MethodsThe relation between elongation and resistance of Lemgruber® elastic tubing was investigated in a laboratory environment. Secondly, reference equations for the resistance according to the elongation in each Lemgruber® elastic tubing were calculated. Finally, the elongation of the tubing during movements in different degrees of range of motion were estimated using mathematical models, so that the resistance provided by the tubing for any exercise could be predicted.

ResultsLemgruber® elastic tubing provided a large array of resistance varying from 3±0.1Newtons (N) to 537±13N (mean±standard deviation). The maximal resistance deemed safe for each of the five Lemgruber® elastic tubing were: 173±25N, 280±23N, 409±40N, 395±37N and 537±13N. Reference equations had nearly perfect predictive power (r2=0.99) for all polynomial non-linear models (p<0.001 for all).

ConclusionsLemgruber elastic tubing progressively increased resistance with increased elongation. The large array of resistances delivered by Lemgruber® elastic tubing, along with its safety and good estimation of reference values, support its use in clinical practice.

Elastic resistive devices such as bands and tubing are tools that are frequently used in exercise programs. The low cost and portability compared to conventional weight machines allow it to be easily used at home as well as in environments with limited space.1–5 The American College of Sports Medicine recommends exercise training using elastic resistance as a valid therapeutic option.6–8 Unlike the constant resistance occurring during conventional resistance exercise (i.e. using dumbbells/barbells or weight machines), resistance when using elastic bands or tubing varies according to the elongation of the elastic material.9 Consequently, highest resistance during concentric exercise is delivered at the point where muscles are at their shortest length (i.e. end of the elongation of the LET).10,11 Interestingly, positive effects of elastic resistance are observed and comparable to conventional resistance training.12–16 Additionally, elastic bands can be used as an adjunct during exercise. For example, it has been shown that the bands improve joint balance during walking exercise (i.e. by reducing rearfoot eversion).17

Lemgruber® elastic tubing (LET) is an affordable type of elastic tubing that has been used in exercise training programs with positive effects on peripheral joint muscle force and functional exercise capacity in healthy adults18 as well as in patients with chronic lung diseases.1,19,20 Despite their potential benefits, there is only limited information regarding the mechanical properties of LET, such as details about the reproducibility of repeated elongations, or the maximal elongation considered safe. This information is typically provided by the manufacturer; however, it is common that only limited details are described.21 In addition, in clinical practice, it is difficult to estimate the force generated by the elastic material during movements in different ranges of motion (ROM) hampering therapists from being confident about the magnitude of resistance offered through the ROM (i.e. elongation of the tubing)during training. An increased knowledge of the above mentioned problems would certainly help therapists to be more confident in elaborating and prescribing exercise training protocols. Details about the mechanical properties also help to guarantee safety during exercise as improper use of different elastic materials has been reported to be harmful.9 Therefore, the aims of this study were: (1) to assess the length-resistance relation of elongation and resistance of five LET of different diameters; (2) to describe the safe use of LET; (3) to establish reference equations of resistance according to elongation of the five LET and; (4) to describe elongation of LET during movements at different degrees of ROM.

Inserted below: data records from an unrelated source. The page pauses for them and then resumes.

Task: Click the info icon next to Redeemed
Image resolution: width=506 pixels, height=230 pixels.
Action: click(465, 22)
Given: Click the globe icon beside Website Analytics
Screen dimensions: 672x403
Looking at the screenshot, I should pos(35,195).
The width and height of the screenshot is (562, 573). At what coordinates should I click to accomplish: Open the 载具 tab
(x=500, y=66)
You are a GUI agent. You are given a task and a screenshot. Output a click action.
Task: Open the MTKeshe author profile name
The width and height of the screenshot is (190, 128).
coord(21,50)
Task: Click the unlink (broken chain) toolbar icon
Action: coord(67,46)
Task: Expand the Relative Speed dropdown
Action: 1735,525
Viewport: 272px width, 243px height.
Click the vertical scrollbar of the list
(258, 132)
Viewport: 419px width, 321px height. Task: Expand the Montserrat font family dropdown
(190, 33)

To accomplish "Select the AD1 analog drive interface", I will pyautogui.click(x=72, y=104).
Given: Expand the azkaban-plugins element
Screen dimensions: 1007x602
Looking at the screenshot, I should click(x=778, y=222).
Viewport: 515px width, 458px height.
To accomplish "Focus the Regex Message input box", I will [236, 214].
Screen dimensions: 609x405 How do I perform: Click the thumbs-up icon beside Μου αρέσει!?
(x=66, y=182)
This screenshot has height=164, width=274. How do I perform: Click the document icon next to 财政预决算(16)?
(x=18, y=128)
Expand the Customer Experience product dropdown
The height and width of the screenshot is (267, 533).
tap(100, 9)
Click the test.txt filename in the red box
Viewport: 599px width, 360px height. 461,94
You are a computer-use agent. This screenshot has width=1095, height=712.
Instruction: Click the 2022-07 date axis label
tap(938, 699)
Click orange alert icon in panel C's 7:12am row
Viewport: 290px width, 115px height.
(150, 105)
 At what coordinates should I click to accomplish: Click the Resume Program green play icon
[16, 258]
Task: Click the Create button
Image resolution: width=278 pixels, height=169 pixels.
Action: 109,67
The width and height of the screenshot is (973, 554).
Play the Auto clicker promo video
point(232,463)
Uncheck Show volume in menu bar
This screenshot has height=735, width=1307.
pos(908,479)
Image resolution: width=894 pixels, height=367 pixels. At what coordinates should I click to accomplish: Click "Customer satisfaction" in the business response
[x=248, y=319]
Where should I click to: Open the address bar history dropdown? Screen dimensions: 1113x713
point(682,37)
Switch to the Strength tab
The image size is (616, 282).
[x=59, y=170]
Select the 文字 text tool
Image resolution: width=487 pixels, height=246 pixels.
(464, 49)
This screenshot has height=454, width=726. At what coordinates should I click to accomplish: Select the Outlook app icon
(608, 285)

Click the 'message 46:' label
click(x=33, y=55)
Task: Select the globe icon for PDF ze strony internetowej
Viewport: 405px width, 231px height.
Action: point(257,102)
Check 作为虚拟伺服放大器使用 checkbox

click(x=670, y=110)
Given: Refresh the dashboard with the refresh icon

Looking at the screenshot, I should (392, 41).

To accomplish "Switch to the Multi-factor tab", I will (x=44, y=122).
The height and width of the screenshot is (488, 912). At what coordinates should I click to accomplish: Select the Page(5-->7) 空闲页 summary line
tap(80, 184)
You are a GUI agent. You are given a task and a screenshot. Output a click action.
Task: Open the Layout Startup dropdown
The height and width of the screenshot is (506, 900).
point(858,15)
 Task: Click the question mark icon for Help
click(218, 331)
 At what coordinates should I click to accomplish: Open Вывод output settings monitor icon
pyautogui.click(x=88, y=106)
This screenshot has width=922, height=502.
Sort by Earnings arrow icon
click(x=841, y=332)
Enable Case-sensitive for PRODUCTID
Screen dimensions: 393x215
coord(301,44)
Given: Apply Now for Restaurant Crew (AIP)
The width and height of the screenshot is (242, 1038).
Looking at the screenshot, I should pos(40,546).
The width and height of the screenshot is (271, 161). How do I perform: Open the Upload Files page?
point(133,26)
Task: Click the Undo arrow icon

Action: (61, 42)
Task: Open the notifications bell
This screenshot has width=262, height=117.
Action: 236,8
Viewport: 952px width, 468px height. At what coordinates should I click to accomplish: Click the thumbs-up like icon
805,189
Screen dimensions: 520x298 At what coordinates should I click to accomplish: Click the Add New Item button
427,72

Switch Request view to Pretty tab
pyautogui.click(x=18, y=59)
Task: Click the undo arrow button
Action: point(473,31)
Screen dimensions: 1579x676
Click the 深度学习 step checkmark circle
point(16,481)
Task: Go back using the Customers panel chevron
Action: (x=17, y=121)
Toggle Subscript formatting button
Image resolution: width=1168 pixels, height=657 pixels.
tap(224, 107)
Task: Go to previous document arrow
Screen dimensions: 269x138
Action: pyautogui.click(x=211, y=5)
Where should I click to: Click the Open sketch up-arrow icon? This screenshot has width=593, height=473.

MethodsStudy designIn this descriptive laboratory study,22 the main goal was to investigate the clinical applicability of LET. This was done by analysing the mechanical properties, safety and the resistance delivered during elongation of tubes adopting the following strategy: Firstly, LET of five different diameters had the relation between their elongation and resistance investigated using a laboratory experiment. Secondly, reference equations for the resistance according to the elongation in each LET were calculated. Finally, the elongation of the tubing during movements in different degrees of ROM were estimated using mathematical models, so that the resistance provided by the tubing for any exercise could be predicted.

Length-resistance relation of elongation and resistanceFive LET sizes were used (Fig. 1A). Internal (ID) and external diameter (ED) of each tube are described according to manufacturer specification: LET#200 (ID: 3.0 millimetres (mm), ED: 5.5mm); LET#201 (ID: 4.0mm, ED: 5.5mm), LET#202 (ID: 4.0mm, ED: 8.0mm), LET#203 (ID: 6.0mm, ED: 9.0mm) and LET#204 (ID: 6.0mm, ED: 11.5mm).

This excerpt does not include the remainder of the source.